Give back all the data exactly, line by line.

/---

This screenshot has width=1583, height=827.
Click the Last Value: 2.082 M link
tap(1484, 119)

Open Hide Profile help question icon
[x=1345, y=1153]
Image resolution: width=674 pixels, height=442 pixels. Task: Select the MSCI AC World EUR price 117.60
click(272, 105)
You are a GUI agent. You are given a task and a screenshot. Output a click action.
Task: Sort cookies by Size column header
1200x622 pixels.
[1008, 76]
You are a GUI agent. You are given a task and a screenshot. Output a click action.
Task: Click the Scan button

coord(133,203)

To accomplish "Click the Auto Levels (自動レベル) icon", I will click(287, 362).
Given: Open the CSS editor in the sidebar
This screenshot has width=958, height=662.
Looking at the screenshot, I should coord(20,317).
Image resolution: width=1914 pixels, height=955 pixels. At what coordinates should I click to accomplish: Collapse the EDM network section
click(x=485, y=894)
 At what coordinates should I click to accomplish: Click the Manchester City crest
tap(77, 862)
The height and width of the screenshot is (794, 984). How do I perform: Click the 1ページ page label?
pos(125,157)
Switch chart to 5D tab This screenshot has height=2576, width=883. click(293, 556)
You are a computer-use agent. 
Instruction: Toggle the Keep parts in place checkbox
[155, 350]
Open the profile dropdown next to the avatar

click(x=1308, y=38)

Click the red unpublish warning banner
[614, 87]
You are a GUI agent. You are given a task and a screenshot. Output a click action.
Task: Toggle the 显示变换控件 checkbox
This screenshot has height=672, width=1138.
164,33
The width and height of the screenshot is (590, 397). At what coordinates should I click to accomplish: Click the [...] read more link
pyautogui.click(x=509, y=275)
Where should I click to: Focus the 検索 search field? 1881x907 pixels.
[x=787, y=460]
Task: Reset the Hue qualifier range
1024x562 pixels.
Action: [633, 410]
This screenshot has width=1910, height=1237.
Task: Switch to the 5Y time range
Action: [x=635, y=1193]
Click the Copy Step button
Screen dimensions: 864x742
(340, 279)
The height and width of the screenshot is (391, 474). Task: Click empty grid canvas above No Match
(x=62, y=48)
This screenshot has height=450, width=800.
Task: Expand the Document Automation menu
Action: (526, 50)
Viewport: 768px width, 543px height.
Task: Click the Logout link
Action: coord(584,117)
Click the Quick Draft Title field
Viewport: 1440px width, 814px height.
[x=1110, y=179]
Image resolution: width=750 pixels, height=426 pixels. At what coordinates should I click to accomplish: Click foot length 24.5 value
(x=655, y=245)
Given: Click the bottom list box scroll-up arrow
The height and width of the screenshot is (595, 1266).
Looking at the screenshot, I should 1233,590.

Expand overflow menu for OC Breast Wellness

\---

▸ **The completed task**:
This screenshot has width=1583, height=827.
Click the Last Value: 2.082 M link
tap(1484, 119)

Open Hide Profile help question icon
[x=1345, y=1153]
Image resolution: width=674 pixels, height=442 pixels. Task: Select the MSCI AC World EUR price 117.60
click(272, 105)
You are a GUI agent. You are given a task and a screenshot. Output a click action.
Task: Sort cookies by Size column header
1200x622 pixels.
[1008, 76]
You are a GUI agent. You are given a task and a screenshot. Output a click action.
Task: Click the Scan button

coord(133,203)

To accomplish "Click the Auto Levels (自動レベル) icon", I will click(287, 362).
Given: Open the CSS editor in the sidebar
This screenshot has width=958, height=662.
Looking at the screenshot, I should coord(20,317).
Image resolution: width=1914 pixels, height=955 pixels. At what coordinates should I click to accomplish: Collapse the EDM network section
click(x=485, y=894)
 At what coordinates should I click to accomplish: Click the Manchester City crest
tap(77, 862)
The height and width of the screenshot is (794, 984). How do I perform: Click the 1ページ page label?
pos(125,157)
Switch chart to 5D tab This screenshot has height=2576, width=883. click(293, 556)
You are a computer-use agent. 
Instruction: Toggle the Keep parts in place checkbox
[155, 350]
Open the profile dropdown next to the avatar

click(x=1308, y=38)

Click the red unpublish warning banner
[614, 87]
You are a GUI agent. You are given a task and a screenshot. Output a click action.
Task: Toggle the 显示变换控件 checkbox
This screenshot has height=672, width=1138.
164,33
The width and height of the screenshot is (590, 397). At what coordinates should I click to accomplish: Click the [...] read more link
pyautogui.click(x=509, y=275)
Where should I click to: Focus the 検索 search field? 1881x907 pixels.
[x=787, y=460]
Task: Reset the Hue qualifier range
1024x562 pixels.
Action: [633, 410]
This screenshot has width=1910, height=1237.
Task: Switch to the 5Y time range
Action: [x=635, y=1193]
Click the Copy Step button
Screen dimensions: 864x742
(340, 279)
The height and width of the screenshot is (391, 474). Task: Click empty grid canvas above No Match
(x=62, y=48)
This screenshot has height=450, width=800.
Task: Expand the Document Automation menu
Action: (526, 50)
Viewport: 768px width, 543px height.
Task: Click the Logout link
Action: coord(584,117)
Click the Quick Draft Title field
Viewport: 1440px width, 814px height.
[x=1110, y=179]
Image resolution: width=750 pixels, height=426 pixels. At what coordinates should I click to accomplish: Click foot length 24.5 value
(x=655, y=245)
Given: Click the bottom list box scroll-up arrow
The height and width of the screenshot is (595, 1266).
Looking at the screenshot, I should 1233,590.

Expand overflow menu for OC Breast Wellness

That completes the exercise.